Tag Archives: mood

Color Is Powerful

You know that color has power. All I know is that in my attempts to render the night sky, some images work better than others – and usually the difference is in the color.

For example, this image was runner-up in the Astronomy Photographer of the Year competition:

Lost in Yosemite [C_033706]  Runner Up - Astronomy Photographer of the Year, 2012

But I also produced an image where the sky is less green and more natural:

The former image is nearly exactly the way the camera chose the colors. To me (and others who I asked) the first image holds more drama which is entirely proper since the two tiny figures were quite literally lost in the wilderness when we found them.  The bluer second image seems more tranquil.

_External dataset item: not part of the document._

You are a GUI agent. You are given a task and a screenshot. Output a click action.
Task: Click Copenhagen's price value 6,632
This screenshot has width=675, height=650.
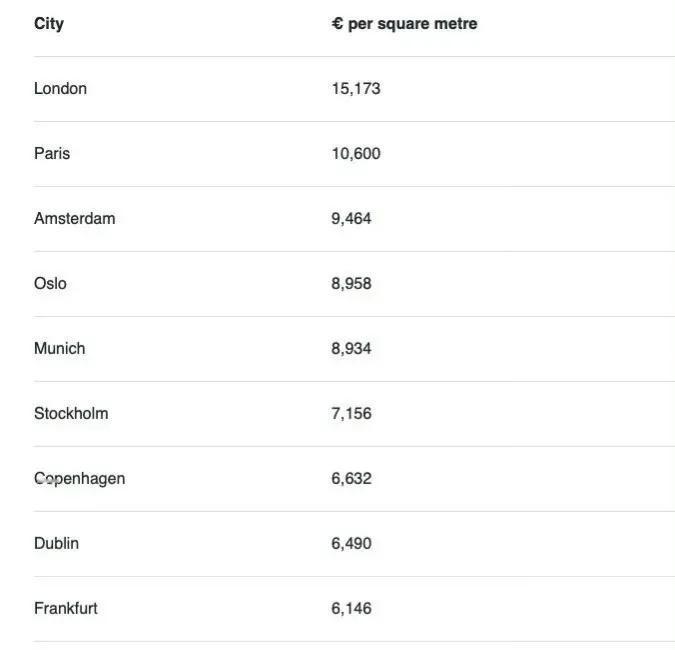(x=351, y=479)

Night images are notoriously difficult to make authentic looking. The camera sees colors I cannot see – like blue and brown in the sky at night. My vision (and yours) is severely curtailed in low light. The camera reveals that in a dark sky there are indeed blues and browns. The camera, however can get confused because it does not know what color white is!  Sometimes the camera’s guess at a proper white balance is interesting and pleasing.

Famous III [C_035478]

Often, however cameras make a poor choice and produce a dull image.  Our brains do a much better job of deciding what colors make sense. And since it is we humans who notice the nuances of color it is entirely proper that we should exercise the right to override the camera. In the photo below the combination of sodium vapor streetlights on the foreground and tungsten-halogen floodlights on the rocks left the camera with no good choices. However when I chose the color on the rocks to be the white standard I was able to get  an accurate and pleasing – if somewhat surreal – result.

On the Edge of Surreal

 

Here are some ways the camera might record the same scene:

What Color is White?

Clearly if left to its own algorithms the camera’s white balance choice could range anywhere from awesome to awful.